* [Passage given]
= = = =

12 min readDec 26, 2020

Prolog’s a pretty interesting programming language that will make you think in ways very different from what you’re used to — whether you’re coming from a procedural, functional, and/or object-oriented paradigm.

It’s a declarative programming language from the 1970s and has its roots in first-order logic. What that means is you declare facts and rules as a programmer, run a query, and the computer gives you back valid results from the search space.

All of that’s very vague if you don’t really know what’s going on, so let’s dive in and explain concepts as we go along.

Basics

Atoms, or constants, start with lower-case letters or are integers: cat, john, 1, 2, 3, car. Variables are prefixed with upper-case letters or underscores: X, Y, Z, Result, _var, _1. What we’ve been seeing so far are terms. We can have compound terms too. Let’s use a compound term to declare a fact:

student(saif, nus).
student(saif, uoft).

The first fact states that saif is a student of nus . Notice the full-stop at the end of the “sentence.” We can insert more facts into the program. We call this a clause, with student being the predicate.

= = = =

* [Given information]
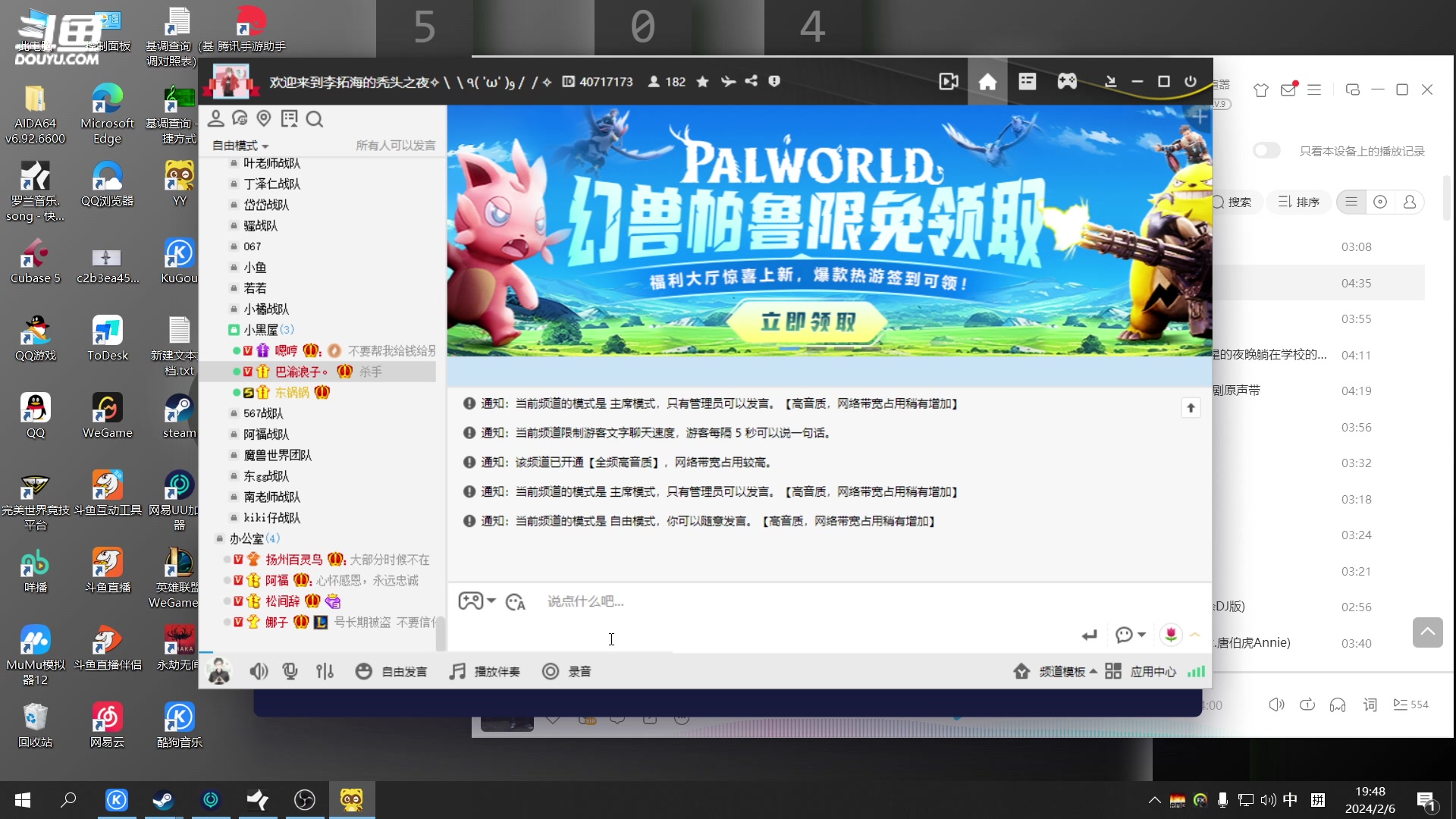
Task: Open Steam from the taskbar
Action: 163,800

= = = =

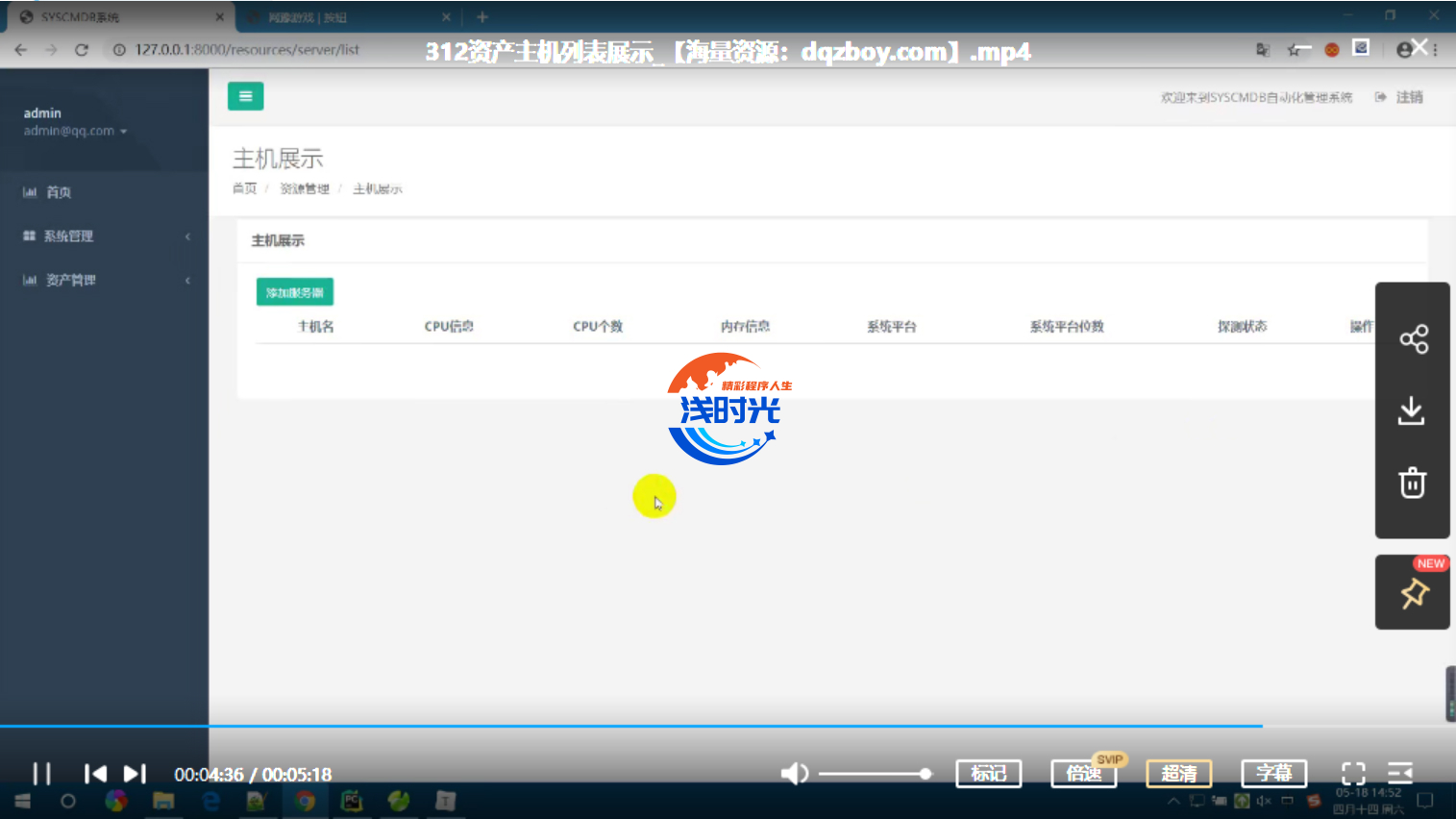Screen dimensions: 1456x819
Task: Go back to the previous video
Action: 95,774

= = = =

* [Complete the following]
a - Decide whether each statement agrees with the Prolog introduction: (i) Prolog dates from the 1970s; (ii) in Prolog, variables begin with lower-case letters; (iii) in the facts about saif, student is the predicate. Answer yes or no for each and quote the words of the text that settle it.
b - Reproduce the part of the Prolog introduction between "Prolog’s a pretty" and "student(saif, nus).", inclusive, word for word.

* [Solutions to the exercise]
a -
(i) Yes: "It’s a declarative programming language from the 1970s"
(ii) No: "Variables are prefixed with upper-case letters or underscores"
(iii) Yes: "We call this a clause, with student being the predicate."

b -
Prolog’s a pretty interesting programming language that will make you think in ways very different from what you’re used to — whether you’re coming from a procedural, functional, and/or object-oriented paradigm.

It’s a declarative programming language from the 1970s and has its roots in first-order logic. What that means is you declare facts and rules as a programmer, run a query, and the computer gives you back valid results from the search space.

All of that’s very vague if you don’t really know what’s going on, so let’s dive in and explain concepts as we go along.

Basics

Atoms, or constants, start with lower-case letters or are integers: cat, john, 1, 2, 3, car. Variables are prefixed with upper-case letters or underscores: X, Y, Z, Result, _var, _1. What we’ve been seeing so far are terms. We can have compound terms too. Let’s use a compound term to declare a fact:

student(saif, nus).